The Mechanism Behind the Rise & Fall of Nations

WorldEconomy

QUESTION: Mr. Armstrong; I recently read a book which claims that the disparity of wealth among nations is something recently unfolding post-Columbus. The thesis claims that before 1500, the income differences between nations were small. It proposes that only since the discovery of America, the interplay between geography, globalization, technological change, and economic policy has determined the wealth and poverty of nations. It claims that the West pioneered new technologies that have made them richer whereas prior to the Industrial Revolution, most of the world’s manufacturing was conducted in Asia. It attributes the Industrial Revolution to the economic reduction of Asia transforming then into underdeveloped countries based on agriculture. The thesis is that a few countries – Japan, Soviet Russia, South Korea, Taiwan, and perhaps China  are catching up with the West through creative responses to the technological challenges. Would you agree with this thesis?

LHG

Hong Kong

ANSWER: No. This is a review of only the post-Dark Age period, which is akin to saying the stock market rises after only reviewing the history back to 1948. Yes, the Industrial Revolution and the creation of the steam engine advanced the West greatly. However, what made Lydia great were roads, but Cyrus the Great of Persia used those roads to conquer Lydia. Athens rose as a power for banking and insurance. As insurance was invented, shipping expanded and transformed it into the next financial capital of the world. Philip of Macedonia conquered Greece and his son Alexander the Great took on the world. He tried to conquer India but was driven back. Rome then conquered the West and it was a single language, along with Roman roads, that made it the financial capital of the world; peaking in 180 AD about the same time China peaked under than Han Dynasty.

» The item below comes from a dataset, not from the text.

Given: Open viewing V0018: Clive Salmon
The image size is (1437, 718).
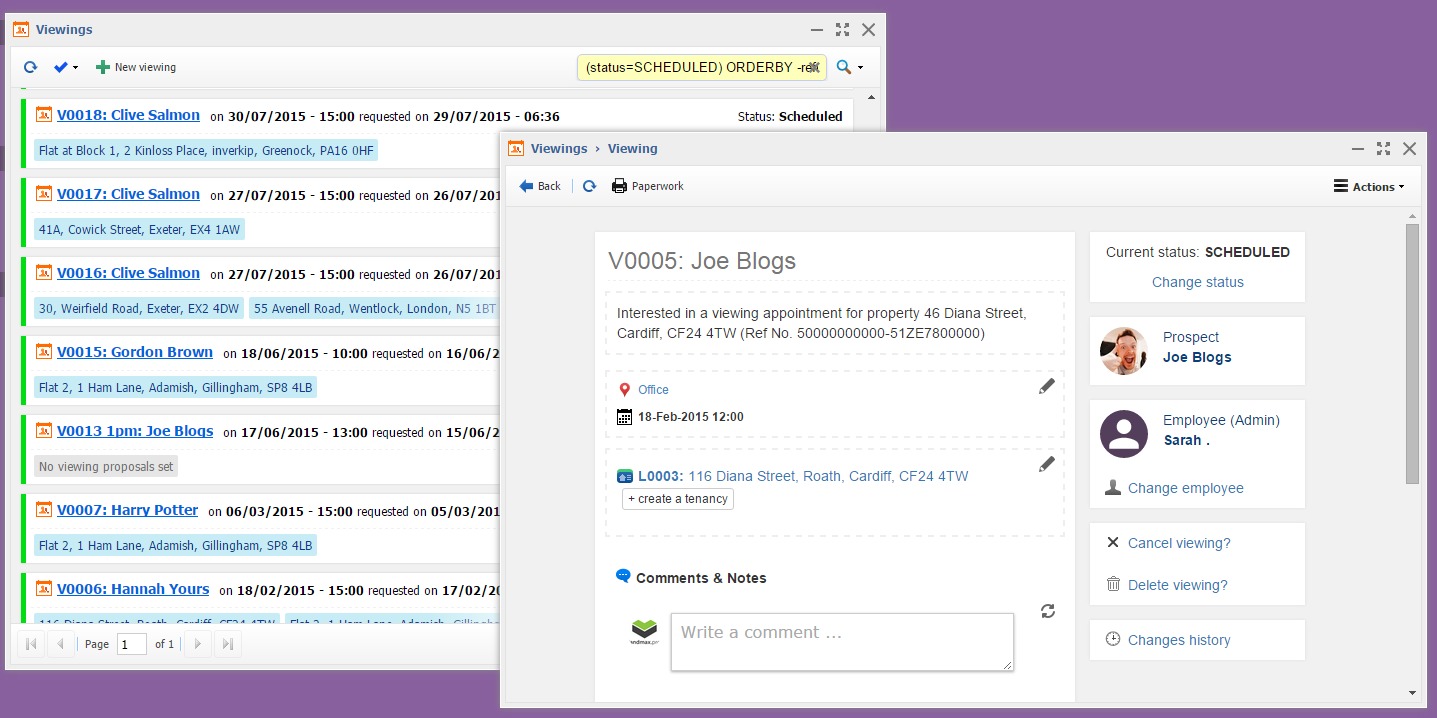Looking at the screenshot, I should (128, 115).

The fall of Rome sent the title of financial capital of the world to Constantinople. When that fell, it moved to India. China then took the title from India and then Britain took the title from the Spanish. World War I sent the title to the United States. Each of these empires saw the same trend moving away from agriculture. Aristotle in “Politics” wrote about the new market-economy that was emerging. He saw the traders, who were men, making money from money. This actually influenced Karl Marx.

Aristotle(1)

Aristotle did not understand the economic evolution process dynamically, which has taken place in ALL societies throughout recorded history. What Aristotle saw was the abandonment of what I have dubbed the Villa Economy of self-sufficiency and the gravitation of both people and capital toward commerce. This part of the economic cycle usually involves people becoming attracted to the big city and abandoning the farm life. Every society sees this oscillation both in the concentration of capital as well as people.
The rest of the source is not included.